[What is needed] Copy out the part of the material that opens with the line containing "Click the translate icon next to 插件" and closes with the line containing "(x=1292, y=59)", keeping every line identical and including both end lines.

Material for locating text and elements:
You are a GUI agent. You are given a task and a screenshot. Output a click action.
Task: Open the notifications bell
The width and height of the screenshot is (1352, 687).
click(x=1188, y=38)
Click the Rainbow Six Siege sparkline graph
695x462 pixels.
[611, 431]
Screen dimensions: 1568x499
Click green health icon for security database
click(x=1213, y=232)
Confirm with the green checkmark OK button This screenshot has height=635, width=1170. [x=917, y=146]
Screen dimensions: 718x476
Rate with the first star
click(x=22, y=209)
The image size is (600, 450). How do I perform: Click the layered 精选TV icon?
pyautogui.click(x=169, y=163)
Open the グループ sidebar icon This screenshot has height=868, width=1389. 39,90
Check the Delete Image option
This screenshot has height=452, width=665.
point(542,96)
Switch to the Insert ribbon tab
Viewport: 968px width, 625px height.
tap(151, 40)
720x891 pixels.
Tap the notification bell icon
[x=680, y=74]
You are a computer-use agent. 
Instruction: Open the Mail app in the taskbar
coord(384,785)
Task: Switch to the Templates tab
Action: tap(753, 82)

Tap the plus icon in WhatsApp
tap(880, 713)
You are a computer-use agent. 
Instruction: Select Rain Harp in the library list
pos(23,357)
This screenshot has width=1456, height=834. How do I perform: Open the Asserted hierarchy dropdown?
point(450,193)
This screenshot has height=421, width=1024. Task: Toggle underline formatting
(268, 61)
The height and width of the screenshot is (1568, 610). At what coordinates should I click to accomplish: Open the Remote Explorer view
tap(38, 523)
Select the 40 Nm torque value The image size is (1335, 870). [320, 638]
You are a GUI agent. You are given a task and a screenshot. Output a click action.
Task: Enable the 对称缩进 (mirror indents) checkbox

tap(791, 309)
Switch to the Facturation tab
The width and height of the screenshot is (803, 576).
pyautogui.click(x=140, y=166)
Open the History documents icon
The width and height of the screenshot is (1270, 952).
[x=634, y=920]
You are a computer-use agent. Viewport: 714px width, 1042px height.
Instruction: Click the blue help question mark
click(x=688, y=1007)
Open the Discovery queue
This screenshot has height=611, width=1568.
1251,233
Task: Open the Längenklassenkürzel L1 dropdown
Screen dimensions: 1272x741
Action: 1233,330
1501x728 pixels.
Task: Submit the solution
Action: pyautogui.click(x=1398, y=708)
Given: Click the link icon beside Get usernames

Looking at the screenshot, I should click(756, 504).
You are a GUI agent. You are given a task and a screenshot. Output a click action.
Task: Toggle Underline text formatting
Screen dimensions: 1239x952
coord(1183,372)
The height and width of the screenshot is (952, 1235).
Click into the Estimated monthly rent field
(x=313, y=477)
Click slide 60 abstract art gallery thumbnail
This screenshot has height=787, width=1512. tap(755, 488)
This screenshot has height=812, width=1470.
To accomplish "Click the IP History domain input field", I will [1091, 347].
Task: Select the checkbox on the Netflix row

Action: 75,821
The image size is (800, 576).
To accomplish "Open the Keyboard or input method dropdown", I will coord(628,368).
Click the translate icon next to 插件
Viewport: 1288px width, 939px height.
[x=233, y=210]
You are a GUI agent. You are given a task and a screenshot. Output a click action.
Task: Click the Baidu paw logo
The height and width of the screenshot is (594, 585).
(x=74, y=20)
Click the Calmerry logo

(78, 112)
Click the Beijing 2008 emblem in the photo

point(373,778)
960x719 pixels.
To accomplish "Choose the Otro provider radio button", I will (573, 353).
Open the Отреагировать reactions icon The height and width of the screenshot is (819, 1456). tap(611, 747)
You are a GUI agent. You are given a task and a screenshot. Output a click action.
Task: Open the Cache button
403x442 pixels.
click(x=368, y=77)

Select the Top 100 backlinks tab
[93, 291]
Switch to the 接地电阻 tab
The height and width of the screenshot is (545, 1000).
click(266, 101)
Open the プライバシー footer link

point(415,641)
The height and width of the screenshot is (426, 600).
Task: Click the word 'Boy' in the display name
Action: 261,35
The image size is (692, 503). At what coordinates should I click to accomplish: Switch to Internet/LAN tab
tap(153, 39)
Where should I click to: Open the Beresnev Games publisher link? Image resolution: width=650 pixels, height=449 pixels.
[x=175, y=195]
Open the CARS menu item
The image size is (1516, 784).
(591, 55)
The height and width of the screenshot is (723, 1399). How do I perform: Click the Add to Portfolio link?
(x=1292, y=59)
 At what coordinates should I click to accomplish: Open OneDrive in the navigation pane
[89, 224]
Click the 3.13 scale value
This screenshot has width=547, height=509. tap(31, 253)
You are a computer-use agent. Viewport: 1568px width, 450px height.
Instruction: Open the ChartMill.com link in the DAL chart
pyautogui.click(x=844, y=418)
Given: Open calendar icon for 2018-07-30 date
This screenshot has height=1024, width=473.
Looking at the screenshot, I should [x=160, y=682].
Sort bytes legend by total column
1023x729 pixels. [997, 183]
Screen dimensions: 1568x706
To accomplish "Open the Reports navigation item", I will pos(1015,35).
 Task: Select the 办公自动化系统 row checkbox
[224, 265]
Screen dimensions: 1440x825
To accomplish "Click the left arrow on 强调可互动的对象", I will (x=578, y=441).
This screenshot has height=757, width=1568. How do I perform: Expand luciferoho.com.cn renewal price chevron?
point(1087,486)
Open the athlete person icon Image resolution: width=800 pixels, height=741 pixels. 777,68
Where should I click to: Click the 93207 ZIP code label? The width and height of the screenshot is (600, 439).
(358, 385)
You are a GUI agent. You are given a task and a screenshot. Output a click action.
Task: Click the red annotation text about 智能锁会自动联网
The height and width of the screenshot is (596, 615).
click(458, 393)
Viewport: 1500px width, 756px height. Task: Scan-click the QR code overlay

[The result]
Click the translate icon next to 插件
Viewport: 1288px width, 939px height.
[x=233, y=210]
You are a GUI agent. You are given a task and a screenshot. Output a click action.
Task: Click the Baidu paw logo
The height and width of the screenshot is (594, 585).
(x=74, y=20)
Click the Calmerry logo

(78, 112)
Click the Beijing 2008 emblem in the photo

point(373,778)
960x719 pixels.
To accomplish "Choose the Otro provider radio button", I will (573, 353).
Open the Отреагировать reactions icon The height and width of the screenshot is (819, 1456). tap(611, 747)
You are a GUI agent. You are given a task and a screenshot. Output a click action.
Task: Open the Cache button
403x442 pixels.
click(x=368, y=77)

Select the Top 100 backlinks tab
[93, 291]
Switch to the 接地电阻 tab
The height and width of the screenshot is (545, 1000).
click(266, 101)
Open the プライバシー footer link

point(415,641)
The height and width of the screenshot is (426, 600).
Task: Click the word 'Boy' in the display name
Action: 261,35
The image size is (692, 503). At what coordinates should I click to accomplish: Switch to Internet/LAN tab
tap(153, 39)
Where should I click to: Open the Beresnev Games publisher link? Image resolution: width=650 pixels, height=449 pixels.
[x=175, y=195]
Open the CARS menu item
The image size is (1516, 784).
(591, 55)
The height and width of the screenshot is (723, 1399). How do I perform: Click the Add to Portfolio link?
(x=1292, y=59)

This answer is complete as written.